[CRIU] [PATCH 0/5] pipes: support for packetized mode (with O_DIRECT)

Stanislav Kinsburskiy skinsbursky at odin.com
Fri Dec 18 06:25:24 PST 2015



18.12.2015 14:16, Pavel Emelyanov пишет:
> On 12/17/2015 05:38 PM, Stanislav Kinsburskiy wrote:
>>
>> 17.12.2015 15:20, Stanislav Kinsburskiy пишет:
>>>
>>> 17.12.2015 14:16, Pavel Emelyanov пишет:
>>>> On 12/17/2015 03:30 PM, Stanislav Kinsburskiy wrote:
>>>>> 15.12.2015 21:16, Pavel Emelyanov пишет:
>>>>>> On 12/15/2015 11:11 PM, Stanislav Kinsburskiу wrote:
>>>>>>> 15 дек. 2015 г. 20:39 пользователь Pavel Emelyanov
>>>>>>> <xemul at parallels.com> написал:
>>>>>>>> On 12/15/2015 08:55 PM, Stanislav Kinsburskiy wrote:
>>>>>>>>> There is something, I would like to discuss.

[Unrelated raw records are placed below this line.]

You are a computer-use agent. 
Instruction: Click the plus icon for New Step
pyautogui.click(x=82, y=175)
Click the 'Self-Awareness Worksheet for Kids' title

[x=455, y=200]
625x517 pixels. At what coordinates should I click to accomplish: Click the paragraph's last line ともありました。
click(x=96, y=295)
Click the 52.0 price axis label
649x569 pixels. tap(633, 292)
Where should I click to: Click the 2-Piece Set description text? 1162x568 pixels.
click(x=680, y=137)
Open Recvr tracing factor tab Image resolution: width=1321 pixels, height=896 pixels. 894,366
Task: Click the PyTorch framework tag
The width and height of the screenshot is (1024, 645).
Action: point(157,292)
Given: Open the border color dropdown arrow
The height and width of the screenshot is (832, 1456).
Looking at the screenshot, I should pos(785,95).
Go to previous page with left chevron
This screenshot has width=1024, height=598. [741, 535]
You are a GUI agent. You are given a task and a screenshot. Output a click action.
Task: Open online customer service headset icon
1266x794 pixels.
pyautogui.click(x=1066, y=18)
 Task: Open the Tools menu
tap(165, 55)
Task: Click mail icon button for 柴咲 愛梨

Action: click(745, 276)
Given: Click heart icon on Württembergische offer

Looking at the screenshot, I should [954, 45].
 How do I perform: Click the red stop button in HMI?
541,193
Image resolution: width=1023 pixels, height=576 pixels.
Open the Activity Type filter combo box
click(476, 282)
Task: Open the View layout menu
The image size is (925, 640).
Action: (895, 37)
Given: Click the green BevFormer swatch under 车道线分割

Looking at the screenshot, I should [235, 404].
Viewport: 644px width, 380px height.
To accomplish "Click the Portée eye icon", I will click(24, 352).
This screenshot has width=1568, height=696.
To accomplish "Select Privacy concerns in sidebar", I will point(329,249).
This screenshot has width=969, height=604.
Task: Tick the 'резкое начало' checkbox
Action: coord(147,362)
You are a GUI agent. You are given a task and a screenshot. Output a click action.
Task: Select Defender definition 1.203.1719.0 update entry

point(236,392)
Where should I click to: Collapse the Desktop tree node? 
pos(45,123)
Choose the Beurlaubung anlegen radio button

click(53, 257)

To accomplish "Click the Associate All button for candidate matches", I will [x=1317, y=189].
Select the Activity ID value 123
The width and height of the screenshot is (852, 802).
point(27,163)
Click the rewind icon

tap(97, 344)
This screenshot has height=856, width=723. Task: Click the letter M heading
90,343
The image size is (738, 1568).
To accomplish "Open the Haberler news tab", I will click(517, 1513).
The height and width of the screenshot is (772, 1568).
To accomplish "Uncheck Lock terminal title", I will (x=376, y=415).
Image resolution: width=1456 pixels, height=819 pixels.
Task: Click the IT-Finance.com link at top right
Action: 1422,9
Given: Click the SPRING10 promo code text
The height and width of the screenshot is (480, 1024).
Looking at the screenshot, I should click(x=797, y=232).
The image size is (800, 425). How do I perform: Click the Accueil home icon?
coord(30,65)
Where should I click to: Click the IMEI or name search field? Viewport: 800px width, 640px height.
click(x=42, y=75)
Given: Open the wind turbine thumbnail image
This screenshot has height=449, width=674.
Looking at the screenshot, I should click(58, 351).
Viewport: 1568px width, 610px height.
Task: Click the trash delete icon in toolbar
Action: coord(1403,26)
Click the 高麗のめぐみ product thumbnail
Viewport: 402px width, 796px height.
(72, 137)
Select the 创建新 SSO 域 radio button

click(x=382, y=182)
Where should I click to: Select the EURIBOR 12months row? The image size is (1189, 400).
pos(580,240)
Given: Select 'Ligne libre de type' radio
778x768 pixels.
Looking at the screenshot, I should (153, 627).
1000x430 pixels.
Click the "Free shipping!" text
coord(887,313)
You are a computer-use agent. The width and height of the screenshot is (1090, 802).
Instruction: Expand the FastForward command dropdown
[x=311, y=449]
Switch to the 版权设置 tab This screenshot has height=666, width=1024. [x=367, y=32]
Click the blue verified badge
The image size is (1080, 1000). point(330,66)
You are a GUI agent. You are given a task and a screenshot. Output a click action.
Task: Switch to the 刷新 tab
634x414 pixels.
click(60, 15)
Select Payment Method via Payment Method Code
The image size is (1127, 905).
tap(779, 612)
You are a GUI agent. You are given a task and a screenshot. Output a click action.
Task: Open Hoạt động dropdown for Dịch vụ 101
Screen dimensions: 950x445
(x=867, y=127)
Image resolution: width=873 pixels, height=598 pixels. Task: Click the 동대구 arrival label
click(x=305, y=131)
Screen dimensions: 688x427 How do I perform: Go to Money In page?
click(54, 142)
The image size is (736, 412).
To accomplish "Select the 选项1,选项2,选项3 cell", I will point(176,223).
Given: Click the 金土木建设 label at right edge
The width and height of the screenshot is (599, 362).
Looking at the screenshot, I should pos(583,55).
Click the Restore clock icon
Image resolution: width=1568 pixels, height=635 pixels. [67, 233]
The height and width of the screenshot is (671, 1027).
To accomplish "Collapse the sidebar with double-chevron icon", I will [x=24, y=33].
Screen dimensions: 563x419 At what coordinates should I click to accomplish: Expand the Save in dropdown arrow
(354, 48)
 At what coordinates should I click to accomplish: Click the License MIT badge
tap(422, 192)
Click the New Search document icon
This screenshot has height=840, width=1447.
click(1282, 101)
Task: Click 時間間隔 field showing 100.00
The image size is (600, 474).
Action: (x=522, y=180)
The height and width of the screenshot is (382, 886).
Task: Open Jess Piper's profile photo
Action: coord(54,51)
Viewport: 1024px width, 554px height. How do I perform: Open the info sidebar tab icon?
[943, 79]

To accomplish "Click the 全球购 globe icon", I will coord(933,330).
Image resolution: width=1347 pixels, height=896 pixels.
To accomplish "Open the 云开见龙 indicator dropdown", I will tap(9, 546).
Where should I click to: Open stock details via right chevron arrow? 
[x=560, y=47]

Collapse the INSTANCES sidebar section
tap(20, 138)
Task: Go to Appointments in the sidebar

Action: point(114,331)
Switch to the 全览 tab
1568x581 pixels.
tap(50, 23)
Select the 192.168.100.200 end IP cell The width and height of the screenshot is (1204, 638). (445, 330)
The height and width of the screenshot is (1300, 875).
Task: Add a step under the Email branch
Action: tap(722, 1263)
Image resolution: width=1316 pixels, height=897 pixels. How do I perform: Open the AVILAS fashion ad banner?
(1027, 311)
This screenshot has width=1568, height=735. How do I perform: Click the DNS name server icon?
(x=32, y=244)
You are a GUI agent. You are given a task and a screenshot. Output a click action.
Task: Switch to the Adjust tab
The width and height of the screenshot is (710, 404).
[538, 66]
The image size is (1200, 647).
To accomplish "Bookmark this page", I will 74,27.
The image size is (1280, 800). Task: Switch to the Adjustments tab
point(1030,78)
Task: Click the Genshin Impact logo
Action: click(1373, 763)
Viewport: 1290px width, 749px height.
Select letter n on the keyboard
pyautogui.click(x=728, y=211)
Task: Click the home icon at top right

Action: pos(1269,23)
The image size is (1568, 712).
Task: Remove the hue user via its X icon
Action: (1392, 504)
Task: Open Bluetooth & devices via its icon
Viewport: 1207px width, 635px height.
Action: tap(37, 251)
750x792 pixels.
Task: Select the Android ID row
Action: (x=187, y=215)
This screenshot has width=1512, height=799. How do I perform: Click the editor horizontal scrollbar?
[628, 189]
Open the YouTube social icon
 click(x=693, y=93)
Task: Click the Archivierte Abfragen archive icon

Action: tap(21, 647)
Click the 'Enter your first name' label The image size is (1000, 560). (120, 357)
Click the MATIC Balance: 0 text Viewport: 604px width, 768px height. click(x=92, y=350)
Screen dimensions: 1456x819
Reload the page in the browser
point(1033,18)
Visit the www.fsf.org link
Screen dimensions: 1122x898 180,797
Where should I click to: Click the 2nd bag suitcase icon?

>>>>>>>>> Currently, only _write_ end as O_DIRECT flag. Criu uses _read_
>>>>>>>>> end to
>>>>>>>>> tee data from it to local pipe. There is a problem, _how_ to
>>>>>>>>> discover,
>>>>>>>>> whether pipe is "packetized" or not. This knowledge is required,
>>>>>>>>> because
>>>>>>>>> splice() can be used only for non-packetized pipes (otherwise all
>>>>>>>>> individual packets will be merged to one in image file).
>>>>>>>>>
>>>>>>>>> But, I'm afraid, it's not enough... Because "packetized" pipe
>>>>>>>>> mode is
>>>>>>>>> not something stable, because it's represented by file flag.
>>>>>>>>> Regular
>>>>>>>>> pipe can be reopened with O_DIRECT flag or vise versa, but packets,
>>>>>>>>> which were sent, _when_ pipe was _"packetized"_, are already
>>>>>>>>> _marked_ as
>>>>>>>>> _"non-mergeable"_.
>>>>>>>>> So, probably, in generic case, it's not enough to create a pipe on
>>>>>>>>> restore, fill it with data and set correct file flags, because
>>>>>>>>> pipe can
>>>>>>>>> contain both "packets" and regular content.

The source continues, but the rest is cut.